Published online by Cambridge University Press: 05 March 2012
An air-breathing tetrapod's buoyancy depends in part on the animal's contained gas, and therefore on the ambient pressure and depth. An animal can vary gas content as a hydrostatic control mechanism to reach neutral buoyancy at a particular depth. Alternatively, or additionally, it can compensate for buoyancy hydrodynamically, for example by producing lift forces during swimming: this is most effective for animals which contain less gas, and thus swim faster and deeper. Two extreme evolutionary adaptations can be predicted from this, and have indeed appeared through convergent evolution: body density and submerged lung-volume reduction for fast, cruising swimmers and deep divers (cetaceans, phocid pinnipeds and ichthyosaurs) and body density and submerged lung-volume increase for bottom-walkers (sirenians and placodonts). A third strategy, swallowing stones, maximizes the flexibility of hydrostatic control and enables the identification of a third case of convergent evolution in the manoeuvrable underwater flyers (otariid pinnipeds, penguins, and plesiosaurs).
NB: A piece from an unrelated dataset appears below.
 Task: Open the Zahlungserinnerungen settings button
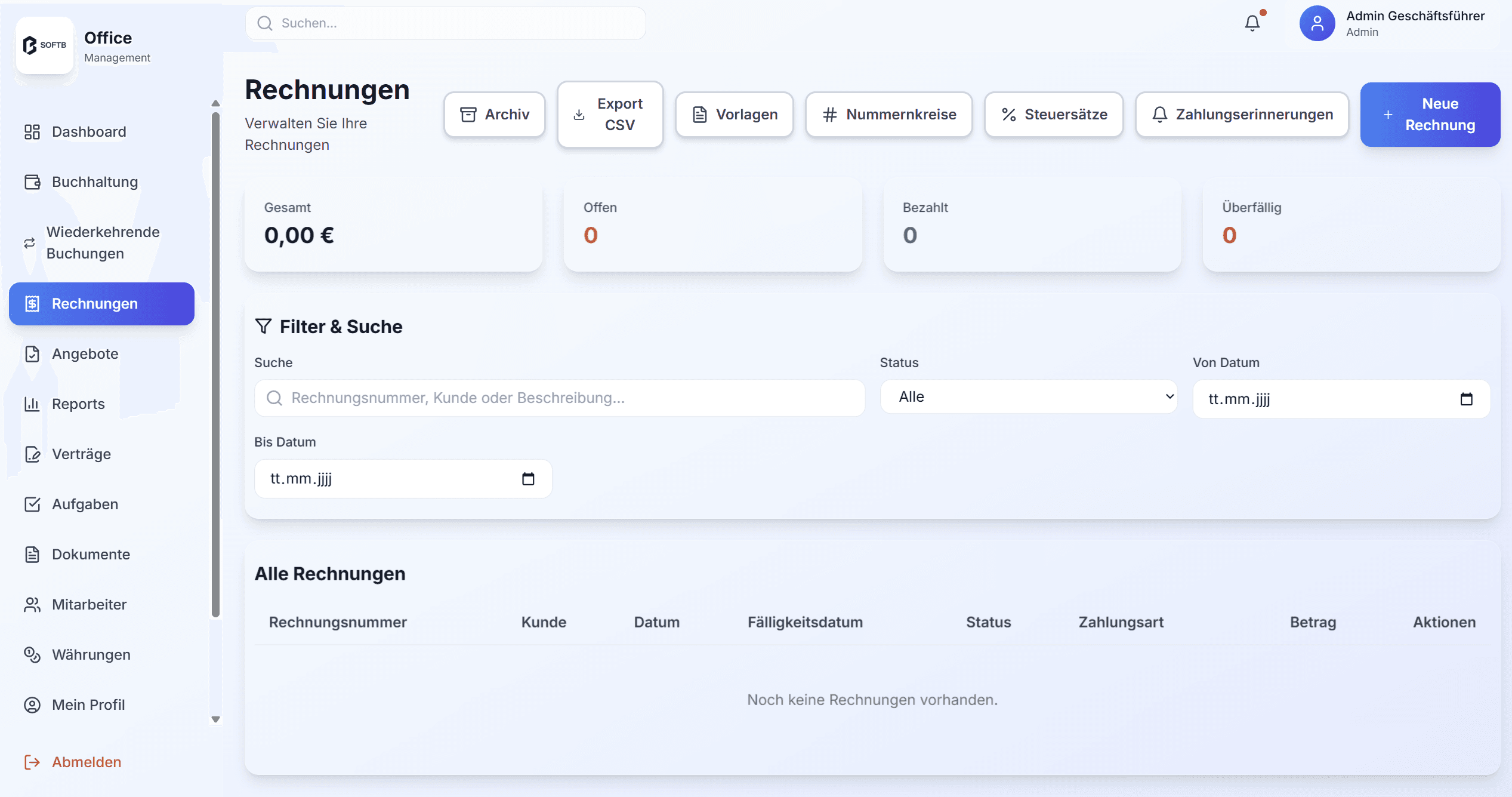(1242, 115)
The marine reptiles, birds and mammals include many of the dominant marine predators and filter feeders of the last 250-odd million years (Carroll, 1988; Massare, 1988). Control of buoyancy is an important adaptation to life in water, yet little is known about how tetrapods in general do so. Although there are important studies on particular groups (some cited in this chapter), there is no one synthesis which explains the bewildering, indeed, apparently contradictory, variety of adaptations commonly ascribed to the need to control buoyancy.